§ Work item
Repeat the entries that appear below, exactly as they are given.

§ Supplied material
+ + + +
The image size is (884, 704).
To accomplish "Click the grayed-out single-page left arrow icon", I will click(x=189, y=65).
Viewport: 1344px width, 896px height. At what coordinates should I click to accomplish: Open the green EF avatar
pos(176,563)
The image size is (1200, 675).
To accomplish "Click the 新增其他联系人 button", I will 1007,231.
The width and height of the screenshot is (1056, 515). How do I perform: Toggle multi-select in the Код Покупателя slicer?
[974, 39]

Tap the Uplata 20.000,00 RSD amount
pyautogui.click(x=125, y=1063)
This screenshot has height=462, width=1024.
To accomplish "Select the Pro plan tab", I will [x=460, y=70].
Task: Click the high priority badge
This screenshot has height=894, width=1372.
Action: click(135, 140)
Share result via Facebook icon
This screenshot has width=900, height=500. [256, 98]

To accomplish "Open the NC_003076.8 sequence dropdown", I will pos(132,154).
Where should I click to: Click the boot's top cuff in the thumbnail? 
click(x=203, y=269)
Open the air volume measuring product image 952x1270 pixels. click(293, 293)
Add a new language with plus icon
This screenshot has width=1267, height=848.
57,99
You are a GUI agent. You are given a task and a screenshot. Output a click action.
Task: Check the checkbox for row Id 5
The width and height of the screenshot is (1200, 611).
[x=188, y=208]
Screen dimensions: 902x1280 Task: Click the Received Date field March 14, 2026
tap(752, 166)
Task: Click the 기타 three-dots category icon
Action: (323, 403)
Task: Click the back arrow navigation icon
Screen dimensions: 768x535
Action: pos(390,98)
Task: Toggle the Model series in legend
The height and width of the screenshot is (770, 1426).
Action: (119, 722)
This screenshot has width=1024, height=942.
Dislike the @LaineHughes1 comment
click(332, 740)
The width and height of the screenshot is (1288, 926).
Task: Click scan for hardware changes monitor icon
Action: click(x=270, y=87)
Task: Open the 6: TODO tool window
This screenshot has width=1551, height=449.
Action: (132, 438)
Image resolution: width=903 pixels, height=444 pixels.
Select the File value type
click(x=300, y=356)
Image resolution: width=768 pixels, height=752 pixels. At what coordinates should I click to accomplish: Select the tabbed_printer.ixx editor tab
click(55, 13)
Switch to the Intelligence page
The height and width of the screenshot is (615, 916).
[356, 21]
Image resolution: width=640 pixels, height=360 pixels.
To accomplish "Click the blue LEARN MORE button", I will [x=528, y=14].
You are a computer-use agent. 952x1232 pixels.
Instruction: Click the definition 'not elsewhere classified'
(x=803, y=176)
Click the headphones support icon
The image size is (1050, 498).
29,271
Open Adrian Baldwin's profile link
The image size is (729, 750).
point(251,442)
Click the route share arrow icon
+ + + +
§ Problem solution
The image size is (884, 704).
To accomplish "Click the grayed-out single-page left arrow icon", I will click(x=189, y=65).
Viewport: 1344px width, 896px height. At what coordinates should I click to accomplish: Open the green EF avatar
pos(176,563)
The image size is (1200, 675).
To accomplish "Click the 新增其他联系人 button", I will 1007,231.
The width and height of the screenshot is (1056, 515). How do I perform: Toggle multi-select in the Код Покупателя slicer?
[974, 39]

Tap the Uplata 20.000,00 RSD amount
pyautogui.click(x=125, y=1063)
This screenshot has height=462, width=1024.
To accomplish "Select the Pro plan tab", I will [x=460, y=70].
Task: Click the high priority badge
This screenshot has height=894, width=1372.
Action: click(135, 140)
Share result via Facebook icon
This screenshot has width=900, height=500. [256, 98]

To accomplish "Open the NC_003076.8 sequence dropdown", I will pos(132,154).
Where should I click to: Click the boot's top cuff in the thumbnail? 
click(x=203, y=269)
Open the air volume measuring product image 952x1270 pixels. click(293, 293)
Add a new language with plus icon
This screenshot has width=1267, height=848.
57,99
You are a GUI agent. You are given a task and a screenshot. Output a click action.
Task: Check the checkbox for row Id 5
The width and height of the screenshot is (1200, 611).
[x=188, y=208]
Screen dimensions: 902x1280 Task: Click the Received Date field March 14, 2026
tap(752, 166)
Task: Click the 기타 three-dots category icon
Action: (323, 403)
Task: Click the back arrow navigation icon
Screen dimensions: 768x535
Action: pos(390,98)
Task: Toggle the Model series in legend
The height and width of the screenshot is (770, 1426).
Action: (119, 722)
This screenshot has width=1024, height=942.
Dislike the @LaineHughes1 comment
click(332, 740)
The width and height of the screenshot is (1288, 926).
Task: Click scan for hardware changes monitor icon
Action: click(x=270, y=87)
Task: Open the 6: TODO tool window
This screenshot has width=1551, height=449.
Action: (132, 438)
Image resolution: width=903 pixels, height=444 pixels.
Select the File value type
click(x=300, y=356)
Image resolution: width=768 pixels, height=752 pixels. At what coordinates should I click to accomplish: Select the tabbed_printer.ixx editor tab
click(55, 13)
Switch to the Intelligence page
The height and width of the screenshot is (615, 916).
[356, 21]
Image resolution: width=640 pixels, height=360 pixels.
To accomplish "Click the blue LEARN MORE button", I will [x=528, y=14].
You are a computer-use agent. 952x1232 pixels.
Instruction: Click the definition 'not elsewhere classified'
(x=803, y=176)
Click the headphones support icon
The image size is (1050, 498).
29,271
Open Adrian Baldwin's profile link
The image size is (729, 750).
point(251,442)
Click the route share arrow icon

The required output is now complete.